According to the cloud provider, the logical replication write-through cache provides significant improvements without a drop in Transactions Per Second (TPS). Testing with a pgbench workload, Susan Douglas, developer advocate at AWS, and Scott Mead, principal database engineer at AWS, write:
If a replication stream is generated too rapidly for an instance to keep up, the replica falls behind; this is replication lag. The default write-through cache realizes a 44% improvement in replication lag over the last release of Aurora PostgreSQL. Increasing the write-through cache size to 2 GB improves the replication lag even more, to 59%.
Providing fine-grained control of replication for Aurora PostgreSQL clusters, the logical replication in PostgreSQL is a publication/subscriber capability that works by decoding the write-ahead log (WAL) into a stream of records that can be consumed by the subscriber. Designed to decrease latency and reduce the CPU overhead of PostgreSQL logical replication, the new Aurora feature reduces the latency of logically replicated data to clients.
Source: https://aws.amazon.com/blogs/database/achieve-up-to-17x-lower-replication-lag-with-the-new-write-through-cache-for-aurora-postgresql/
Among other options, logical replication can be used to perform an export of data to managed services on AWS like Database Migration Service and Kinesis, or external databases in cloud migration projects. Douglas and Mead explain how it works:
As write transactions are committed in an Aurora PostgreSQL cluster, the corresponding WAL records are written to both Aurora storage and the Aurora PostgreSQL WAL cache. If the cache is full (the size is defined by the rds.logical_wal_cache parameter), the oldest record in the cache is removed and the new record is appended to the end of the cache (typically referred to as a First-in, First-out, or FIFO queue).

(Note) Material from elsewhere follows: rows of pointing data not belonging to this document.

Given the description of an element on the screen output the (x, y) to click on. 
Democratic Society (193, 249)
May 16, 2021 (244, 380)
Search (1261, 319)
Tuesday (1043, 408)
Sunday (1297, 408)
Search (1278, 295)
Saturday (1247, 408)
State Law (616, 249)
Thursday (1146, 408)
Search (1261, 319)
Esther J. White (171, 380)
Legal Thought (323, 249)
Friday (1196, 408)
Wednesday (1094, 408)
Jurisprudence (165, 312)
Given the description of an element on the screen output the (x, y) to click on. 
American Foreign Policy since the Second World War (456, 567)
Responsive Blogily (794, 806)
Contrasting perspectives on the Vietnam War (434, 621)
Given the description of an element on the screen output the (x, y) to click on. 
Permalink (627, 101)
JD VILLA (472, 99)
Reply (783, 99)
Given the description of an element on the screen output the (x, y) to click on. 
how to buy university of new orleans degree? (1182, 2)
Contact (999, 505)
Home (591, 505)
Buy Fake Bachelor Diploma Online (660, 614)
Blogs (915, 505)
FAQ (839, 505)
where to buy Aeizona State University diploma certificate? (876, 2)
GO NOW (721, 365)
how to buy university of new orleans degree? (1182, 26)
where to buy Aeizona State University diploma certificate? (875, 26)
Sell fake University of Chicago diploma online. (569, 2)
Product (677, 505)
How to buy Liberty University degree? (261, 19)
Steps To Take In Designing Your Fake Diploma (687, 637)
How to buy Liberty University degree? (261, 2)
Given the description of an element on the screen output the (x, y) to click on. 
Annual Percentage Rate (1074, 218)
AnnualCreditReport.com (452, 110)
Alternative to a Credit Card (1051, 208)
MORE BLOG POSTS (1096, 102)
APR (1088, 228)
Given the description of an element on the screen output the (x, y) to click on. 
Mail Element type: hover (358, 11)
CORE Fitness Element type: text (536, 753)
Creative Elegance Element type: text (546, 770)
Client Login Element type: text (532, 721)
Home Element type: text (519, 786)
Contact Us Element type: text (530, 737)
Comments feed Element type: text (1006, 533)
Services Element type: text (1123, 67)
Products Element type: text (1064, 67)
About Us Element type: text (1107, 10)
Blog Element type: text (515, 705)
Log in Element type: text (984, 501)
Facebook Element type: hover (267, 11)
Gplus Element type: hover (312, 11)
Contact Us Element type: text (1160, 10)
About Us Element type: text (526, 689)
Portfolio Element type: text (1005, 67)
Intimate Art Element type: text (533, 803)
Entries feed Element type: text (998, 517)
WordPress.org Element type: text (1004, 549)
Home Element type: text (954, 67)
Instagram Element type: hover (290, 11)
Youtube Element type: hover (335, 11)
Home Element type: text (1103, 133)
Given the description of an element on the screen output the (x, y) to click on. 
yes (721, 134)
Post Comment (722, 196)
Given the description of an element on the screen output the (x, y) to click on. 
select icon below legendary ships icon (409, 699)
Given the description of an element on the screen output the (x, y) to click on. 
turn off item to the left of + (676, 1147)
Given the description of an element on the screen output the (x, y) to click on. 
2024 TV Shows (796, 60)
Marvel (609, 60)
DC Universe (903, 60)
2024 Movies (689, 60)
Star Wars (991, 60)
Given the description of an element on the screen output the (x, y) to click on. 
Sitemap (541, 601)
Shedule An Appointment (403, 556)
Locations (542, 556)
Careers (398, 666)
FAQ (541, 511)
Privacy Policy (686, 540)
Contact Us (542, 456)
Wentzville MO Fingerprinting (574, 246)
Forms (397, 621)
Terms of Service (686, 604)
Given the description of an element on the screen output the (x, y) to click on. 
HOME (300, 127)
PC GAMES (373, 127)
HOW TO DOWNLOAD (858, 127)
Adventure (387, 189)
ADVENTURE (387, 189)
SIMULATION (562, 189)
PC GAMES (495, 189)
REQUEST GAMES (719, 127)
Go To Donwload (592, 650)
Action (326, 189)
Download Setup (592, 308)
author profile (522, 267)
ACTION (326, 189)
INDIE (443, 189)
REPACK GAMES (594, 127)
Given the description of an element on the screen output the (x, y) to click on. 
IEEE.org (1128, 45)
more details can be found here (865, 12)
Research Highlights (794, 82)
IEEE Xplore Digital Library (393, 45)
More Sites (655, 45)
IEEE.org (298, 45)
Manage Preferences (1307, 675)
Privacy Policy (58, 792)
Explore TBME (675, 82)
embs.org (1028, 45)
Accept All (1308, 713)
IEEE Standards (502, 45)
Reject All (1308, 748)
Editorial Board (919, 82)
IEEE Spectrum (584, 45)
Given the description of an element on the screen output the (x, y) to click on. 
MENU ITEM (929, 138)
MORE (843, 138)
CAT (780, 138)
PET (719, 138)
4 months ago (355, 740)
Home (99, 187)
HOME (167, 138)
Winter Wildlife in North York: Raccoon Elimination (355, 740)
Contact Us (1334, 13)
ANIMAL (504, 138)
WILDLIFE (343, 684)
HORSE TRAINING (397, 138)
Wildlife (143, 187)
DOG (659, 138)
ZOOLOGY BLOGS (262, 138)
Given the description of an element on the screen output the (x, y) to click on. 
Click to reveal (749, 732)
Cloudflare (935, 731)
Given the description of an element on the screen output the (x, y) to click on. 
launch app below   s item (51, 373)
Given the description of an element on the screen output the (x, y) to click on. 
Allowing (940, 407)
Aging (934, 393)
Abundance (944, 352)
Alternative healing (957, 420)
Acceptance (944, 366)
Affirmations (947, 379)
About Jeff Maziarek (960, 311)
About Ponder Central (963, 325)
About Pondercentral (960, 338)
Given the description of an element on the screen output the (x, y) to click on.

Aurora offers three functions to evaluate and manage the write-through cache for PostgreSQL databases: aurora_stat_logical_wal_cache() returns information about cache usage per slot, aurora_stat_reset_wal_cache() resets the counter for the metrics on the write instance, and get_oldest_wal_cache_ptr() returns the oldest page in the logical WAL cache.
The write-through cache is enabled by default for clusters using logical replication in Aurora PostgreSQL version 11.17, 12.12, 13.8, and 14.5.
AWS will drop support for Aurora PostgreSQL 11.x versions in January 2024. The choice to retire the major version without offering a native migration process using logical replication and avoid downtime raised concerns in the community.